Before we go deeper, let's just notice what's happening in your body right now.

Write the beginnings of these sentences and finish them with your very first thought:

  • When I imagine taking time just for me....

    • I think I should...

    • I think I shouldn't...

    • I would like to...

    • I do not want to...

    • I feel...


A Different Way to Look at This

I want to offer you a different way to think about taking space for yourself - and drop a truth bomb about guilt versus shame.

Here's the difference: Guilt says "I did something wrong." Shame says "I AM something wrong."

When you feel guilty about taking time for yourself, your body is responding to breaking an invisible rule - maybe the rule that says "good moms are always available" (hidden message: "am I bad/wrong for needing space?") or "my needs don't matter as much as theirs." But that guilt? It's not actually guilt... it's shame. Guilt should in theory motivate you towards change - you notice something and want to change it.

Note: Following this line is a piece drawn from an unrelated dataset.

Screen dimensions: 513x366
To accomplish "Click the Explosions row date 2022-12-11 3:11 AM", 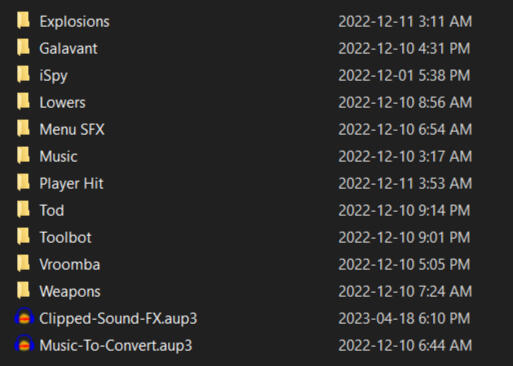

Shame, on the other hand, keeps you stuck. It says "self-care is selfish and therefore I'm a bad mom" or "wanting space makes me selfish and broken."

Here's what happens: When you can recognize guilt as just discomfort about breaking old patterns - not truth about who you are - you can learn to tolerate it (and gain resilience in overcoming those thoughts - easier said than done, right?). You can feel guilty AND still claim the space you need. But shame will keep you from forward motion.

And here's where resilience comes in: Every time you feel the guilt, acknowledge it, and (try to) do the thing anyway, you're building resilience. You're teaching your nervous system that you can handle uncomfortable feelings without being destroyed by them. You're proving to yourself that guilt is just a feeling, not a fact.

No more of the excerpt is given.